Nos dias que se seguiram, muitas pessoas foram assaltadas da mesma forma. A moça que faz a minha unha, um rapaz no ponto de ônibus e outras várias pessoas. Só quem escapou foi a menina da marmita e uma outra que ia à padaria e levou bronca dos assaltantes, porque estava na rua sem celular e sem motivo. 


Nesse ínterim, fiquei muito apavorada em sair. Lembrei de quando fui assaltada e é uma sensação de quase morte -  não desejo para ninguém. 


Como era fim de ano e eu estava de férias das aulas e do doutorado, estava saindo sem parar para rever amigos como o Renato e a Luciana. Por algum tempo, parei de fazer essas coisas. Depois acabei voltando, mas sempre meio em pânico, porque nem queria pagar Uber e nem queria chegar cedo rs. 


Aconteceu que a polícia começou a aparecer. Eu a vi, no mínimo, umas cinco vezes pelo bairro. Em algumas delas, com umas motos enormes que, segundo o senhor meu pai “sobem até parede”. Adivinha quem passou a se sentir menos desesperada? 


Sim, paradoxos. 


Mas, agora já é fevereiro e olhando tudo de longe, vendo o desgoverno do país e o encarceramento em massa, recordo-me da frase que ouvi de uma palestrante de um centro espírita. Ela tinha tido o filho recém assaltado em Belo Horizonte e falou o seguinte sobre o assaltante: “a pessoa já está numa vida dessa, não sou eu que vou desejar mais mal”. 

É isso, gente - não sou eu que vou desejar mais mal. Não amo menos meu pai por isso, mas fiz minhas preces por estas pessoas. Que estejam bem e que saiam dessa vida, que tenham um governo melhor e, sobretudo, melhores oportunidades.

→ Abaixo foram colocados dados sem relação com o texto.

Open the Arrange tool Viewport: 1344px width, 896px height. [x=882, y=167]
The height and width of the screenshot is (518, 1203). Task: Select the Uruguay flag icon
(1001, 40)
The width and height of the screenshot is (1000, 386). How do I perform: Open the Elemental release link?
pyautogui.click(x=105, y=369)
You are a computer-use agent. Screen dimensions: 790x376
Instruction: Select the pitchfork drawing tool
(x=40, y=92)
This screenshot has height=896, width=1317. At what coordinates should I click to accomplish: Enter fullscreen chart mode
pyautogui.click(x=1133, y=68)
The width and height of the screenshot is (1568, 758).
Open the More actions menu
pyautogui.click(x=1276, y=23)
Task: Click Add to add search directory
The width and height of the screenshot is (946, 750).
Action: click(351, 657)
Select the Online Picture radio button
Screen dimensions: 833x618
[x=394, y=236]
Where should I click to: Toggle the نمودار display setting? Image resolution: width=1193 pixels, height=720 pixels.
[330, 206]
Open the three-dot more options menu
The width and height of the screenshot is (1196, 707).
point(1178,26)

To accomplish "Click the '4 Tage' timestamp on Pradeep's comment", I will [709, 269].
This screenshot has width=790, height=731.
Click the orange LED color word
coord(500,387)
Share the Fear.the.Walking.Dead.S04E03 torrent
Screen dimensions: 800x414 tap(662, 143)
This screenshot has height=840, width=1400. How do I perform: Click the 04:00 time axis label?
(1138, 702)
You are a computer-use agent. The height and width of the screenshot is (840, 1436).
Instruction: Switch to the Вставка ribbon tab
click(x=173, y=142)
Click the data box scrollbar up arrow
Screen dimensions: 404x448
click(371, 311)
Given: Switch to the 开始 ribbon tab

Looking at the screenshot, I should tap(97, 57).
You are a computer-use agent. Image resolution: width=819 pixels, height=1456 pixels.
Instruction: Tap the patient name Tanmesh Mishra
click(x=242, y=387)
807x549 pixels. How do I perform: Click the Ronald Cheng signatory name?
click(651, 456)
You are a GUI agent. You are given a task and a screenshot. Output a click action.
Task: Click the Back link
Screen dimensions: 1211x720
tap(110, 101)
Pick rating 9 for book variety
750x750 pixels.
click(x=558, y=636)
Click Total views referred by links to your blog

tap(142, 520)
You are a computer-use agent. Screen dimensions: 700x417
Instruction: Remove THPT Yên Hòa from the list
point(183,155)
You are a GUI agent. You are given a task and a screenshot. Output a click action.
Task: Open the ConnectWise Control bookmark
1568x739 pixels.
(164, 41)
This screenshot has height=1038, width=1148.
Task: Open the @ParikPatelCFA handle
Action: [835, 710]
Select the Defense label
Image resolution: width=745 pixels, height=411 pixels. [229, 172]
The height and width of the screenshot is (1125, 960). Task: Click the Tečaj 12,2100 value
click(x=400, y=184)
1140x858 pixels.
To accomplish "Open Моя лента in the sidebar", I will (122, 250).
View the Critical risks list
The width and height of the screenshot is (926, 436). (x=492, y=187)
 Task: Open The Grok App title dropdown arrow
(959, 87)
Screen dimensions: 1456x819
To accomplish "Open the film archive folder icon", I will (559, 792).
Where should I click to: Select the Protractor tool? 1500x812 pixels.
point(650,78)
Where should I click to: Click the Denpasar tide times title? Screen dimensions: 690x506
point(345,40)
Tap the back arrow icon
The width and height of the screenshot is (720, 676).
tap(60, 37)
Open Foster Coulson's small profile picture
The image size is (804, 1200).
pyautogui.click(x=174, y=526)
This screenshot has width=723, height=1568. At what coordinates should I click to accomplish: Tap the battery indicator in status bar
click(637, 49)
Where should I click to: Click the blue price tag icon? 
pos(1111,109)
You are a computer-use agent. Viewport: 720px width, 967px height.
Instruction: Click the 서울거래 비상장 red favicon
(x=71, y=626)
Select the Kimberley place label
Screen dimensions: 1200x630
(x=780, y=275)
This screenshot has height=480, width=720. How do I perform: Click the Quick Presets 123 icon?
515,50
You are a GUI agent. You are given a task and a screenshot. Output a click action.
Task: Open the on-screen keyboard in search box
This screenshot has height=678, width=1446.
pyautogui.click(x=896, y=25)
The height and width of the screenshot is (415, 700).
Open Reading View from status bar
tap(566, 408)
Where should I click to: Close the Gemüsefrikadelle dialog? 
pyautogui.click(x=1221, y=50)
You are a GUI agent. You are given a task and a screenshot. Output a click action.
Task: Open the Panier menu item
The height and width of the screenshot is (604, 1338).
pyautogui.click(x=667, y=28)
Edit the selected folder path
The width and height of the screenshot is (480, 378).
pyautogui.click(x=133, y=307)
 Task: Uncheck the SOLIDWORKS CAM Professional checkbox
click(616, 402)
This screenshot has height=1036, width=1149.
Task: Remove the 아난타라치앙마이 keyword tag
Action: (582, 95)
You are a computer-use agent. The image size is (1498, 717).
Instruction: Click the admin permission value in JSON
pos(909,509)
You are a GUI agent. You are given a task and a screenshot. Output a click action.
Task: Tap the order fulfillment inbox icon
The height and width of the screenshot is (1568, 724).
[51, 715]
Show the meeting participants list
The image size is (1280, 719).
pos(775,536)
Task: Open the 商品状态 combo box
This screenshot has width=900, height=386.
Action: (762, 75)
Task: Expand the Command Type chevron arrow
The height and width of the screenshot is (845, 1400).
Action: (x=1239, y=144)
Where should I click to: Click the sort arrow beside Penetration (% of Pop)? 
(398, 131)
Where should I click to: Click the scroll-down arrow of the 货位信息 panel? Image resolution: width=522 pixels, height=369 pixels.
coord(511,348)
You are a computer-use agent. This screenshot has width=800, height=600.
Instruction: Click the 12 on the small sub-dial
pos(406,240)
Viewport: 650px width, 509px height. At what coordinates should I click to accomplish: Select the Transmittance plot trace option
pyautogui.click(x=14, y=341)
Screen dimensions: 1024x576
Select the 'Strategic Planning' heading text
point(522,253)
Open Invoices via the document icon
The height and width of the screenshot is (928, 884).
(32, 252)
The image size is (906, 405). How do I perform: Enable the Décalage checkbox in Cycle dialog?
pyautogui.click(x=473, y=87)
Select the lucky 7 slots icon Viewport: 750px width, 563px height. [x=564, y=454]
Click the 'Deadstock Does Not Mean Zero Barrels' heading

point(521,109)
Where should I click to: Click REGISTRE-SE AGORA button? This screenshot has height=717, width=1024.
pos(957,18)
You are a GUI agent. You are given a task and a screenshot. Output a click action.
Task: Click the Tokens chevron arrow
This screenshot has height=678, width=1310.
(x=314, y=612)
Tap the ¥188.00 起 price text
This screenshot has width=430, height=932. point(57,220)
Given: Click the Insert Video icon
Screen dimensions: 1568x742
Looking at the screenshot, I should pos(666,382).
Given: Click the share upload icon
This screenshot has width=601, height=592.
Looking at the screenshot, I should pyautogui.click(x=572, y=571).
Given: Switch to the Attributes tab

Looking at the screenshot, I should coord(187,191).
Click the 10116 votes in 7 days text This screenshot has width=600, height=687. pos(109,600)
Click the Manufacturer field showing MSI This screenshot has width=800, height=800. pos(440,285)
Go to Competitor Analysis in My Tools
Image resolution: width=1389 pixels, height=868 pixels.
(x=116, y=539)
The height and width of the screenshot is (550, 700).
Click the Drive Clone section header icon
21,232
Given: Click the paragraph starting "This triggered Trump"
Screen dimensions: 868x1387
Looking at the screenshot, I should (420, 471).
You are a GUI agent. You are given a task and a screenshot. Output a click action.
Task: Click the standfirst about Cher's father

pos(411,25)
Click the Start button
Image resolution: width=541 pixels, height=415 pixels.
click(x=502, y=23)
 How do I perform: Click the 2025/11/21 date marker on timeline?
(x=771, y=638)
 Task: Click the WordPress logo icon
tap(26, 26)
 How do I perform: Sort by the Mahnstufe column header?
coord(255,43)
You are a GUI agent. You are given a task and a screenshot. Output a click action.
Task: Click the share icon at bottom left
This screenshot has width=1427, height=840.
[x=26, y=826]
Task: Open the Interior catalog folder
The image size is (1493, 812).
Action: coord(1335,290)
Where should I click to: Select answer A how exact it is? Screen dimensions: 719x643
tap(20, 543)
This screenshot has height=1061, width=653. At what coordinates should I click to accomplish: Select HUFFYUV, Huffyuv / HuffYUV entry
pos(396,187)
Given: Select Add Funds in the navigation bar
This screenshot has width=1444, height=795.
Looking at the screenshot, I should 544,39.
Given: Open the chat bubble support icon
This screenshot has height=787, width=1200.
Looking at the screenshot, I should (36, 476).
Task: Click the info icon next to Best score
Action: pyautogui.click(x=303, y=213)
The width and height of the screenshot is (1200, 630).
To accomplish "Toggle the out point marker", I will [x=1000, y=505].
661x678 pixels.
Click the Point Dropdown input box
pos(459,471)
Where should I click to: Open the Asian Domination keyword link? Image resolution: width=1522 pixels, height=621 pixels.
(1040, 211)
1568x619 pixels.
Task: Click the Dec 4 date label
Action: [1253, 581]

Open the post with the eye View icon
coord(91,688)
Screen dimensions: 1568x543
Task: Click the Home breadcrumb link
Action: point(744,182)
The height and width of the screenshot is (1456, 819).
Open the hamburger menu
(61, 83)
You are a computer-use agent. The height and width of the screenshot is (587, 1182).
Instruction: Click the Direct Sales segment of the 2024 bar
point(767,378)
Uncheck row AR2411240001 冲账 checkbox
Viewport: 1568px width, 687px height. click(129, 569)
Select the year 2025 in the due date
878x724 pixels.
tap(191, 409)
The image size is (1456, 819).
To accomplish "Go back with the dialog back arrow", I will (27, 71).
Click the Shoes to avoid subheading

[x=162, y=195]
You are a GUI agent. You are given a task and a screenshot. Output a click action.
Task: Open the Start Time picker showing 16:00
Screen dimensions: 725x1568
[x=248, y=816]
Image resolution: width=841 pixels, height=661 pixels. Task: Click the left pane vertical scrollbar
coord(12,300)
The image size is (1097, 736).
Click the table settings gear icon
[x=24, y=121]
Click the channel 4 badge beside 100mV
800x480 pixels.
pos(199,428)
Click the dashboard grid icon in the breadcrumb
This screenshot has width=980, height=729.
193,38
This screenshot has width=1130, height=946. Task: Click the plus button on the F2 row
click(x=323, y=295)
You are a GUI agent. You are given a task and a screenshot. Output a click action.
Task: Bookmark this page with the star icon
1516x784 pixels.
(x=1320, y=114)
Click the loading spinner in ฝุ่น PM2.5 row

O meu papel é lutar direito, fazer como a Luciana: participar de organizações sem fins lucrativos, colocar a mão na massa e ainda ouvir bandas boas como a BaianaSystem. Compaixão sem ação, ficar lendo, como eu tenho feito, é bastante cômodo. 


Escutem BaianaSystem e escutem o Mano a Mano, podcast do Brown.









Um comentário:

  1. Não quero ser bolsonarista, nem nada que se pareça, mas ter pena de quem pratica violência como aquela que há no Brasil é perda de condescendencia. É tudo tão monstruoso, que de certo estamos a falar de pessoas que já perderam a humanidade, e comportam-se como animais raivosos só para sobreviverem. São dignas de pena as pessoas que estão a começar no crime, e ainda podem ter possibilidade de recuperação pela via normal. Essas, de forma nenhuma. Não pertencem à sociedade, e têm de ser fechadas como dejetos.